WHAT YOU NEED TO DO
Take from the entries below the stretch from the line with "2019x1149 pixels." through the line with "Image resolution: width=298", and return it exactly, leaving the pictures out.

SUPPLIED ENTRIES
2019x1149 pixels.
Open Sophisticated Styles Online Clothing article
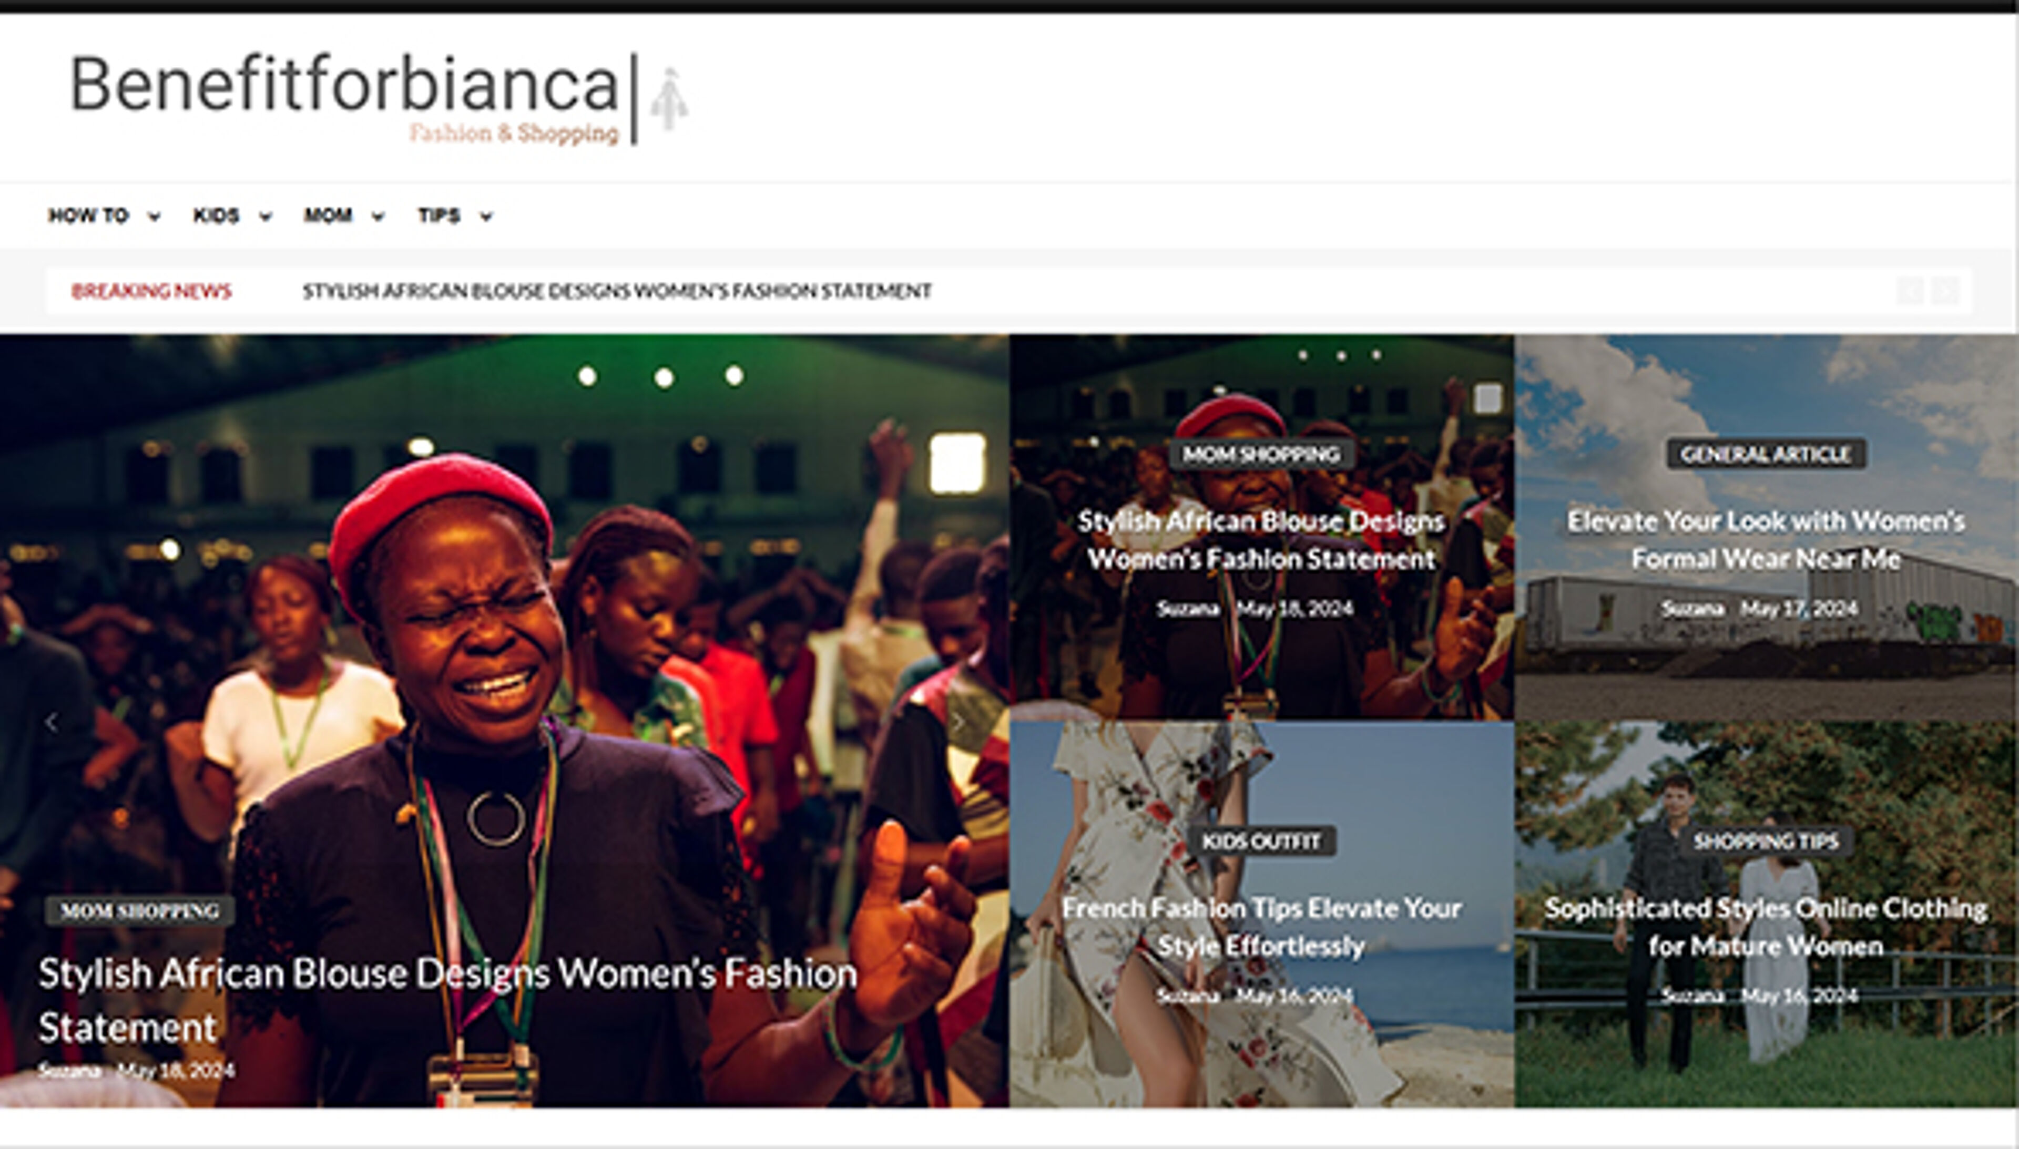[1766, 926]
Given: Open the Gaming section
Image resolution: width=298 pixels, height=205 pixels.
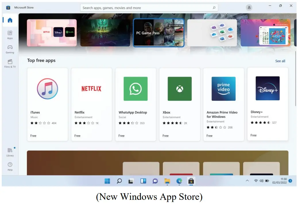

--

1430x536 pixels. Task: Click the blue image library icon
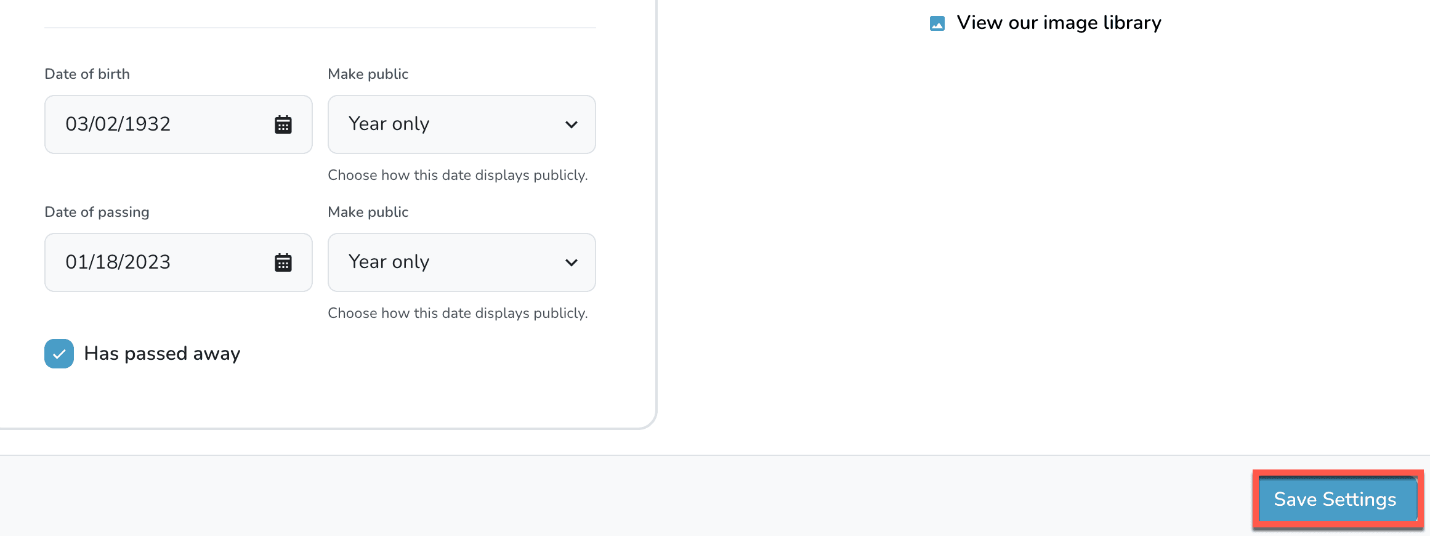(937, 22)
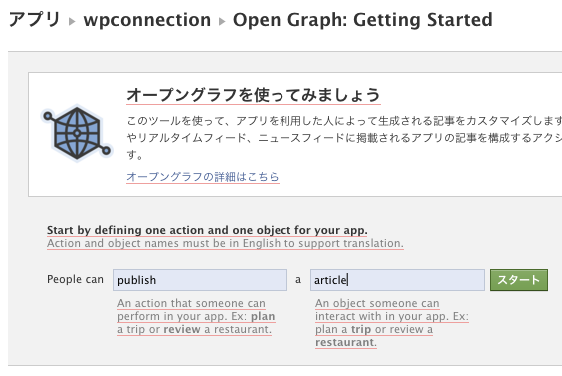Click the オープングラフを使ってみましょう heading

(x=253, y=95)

ANSWER
2019x1149 pixels.
Open Sophisticated Styles Online Clothing article
[1766, 926]
Given: Open the Gaming section
Image resolution: width=298 pixels, height=205 pixels.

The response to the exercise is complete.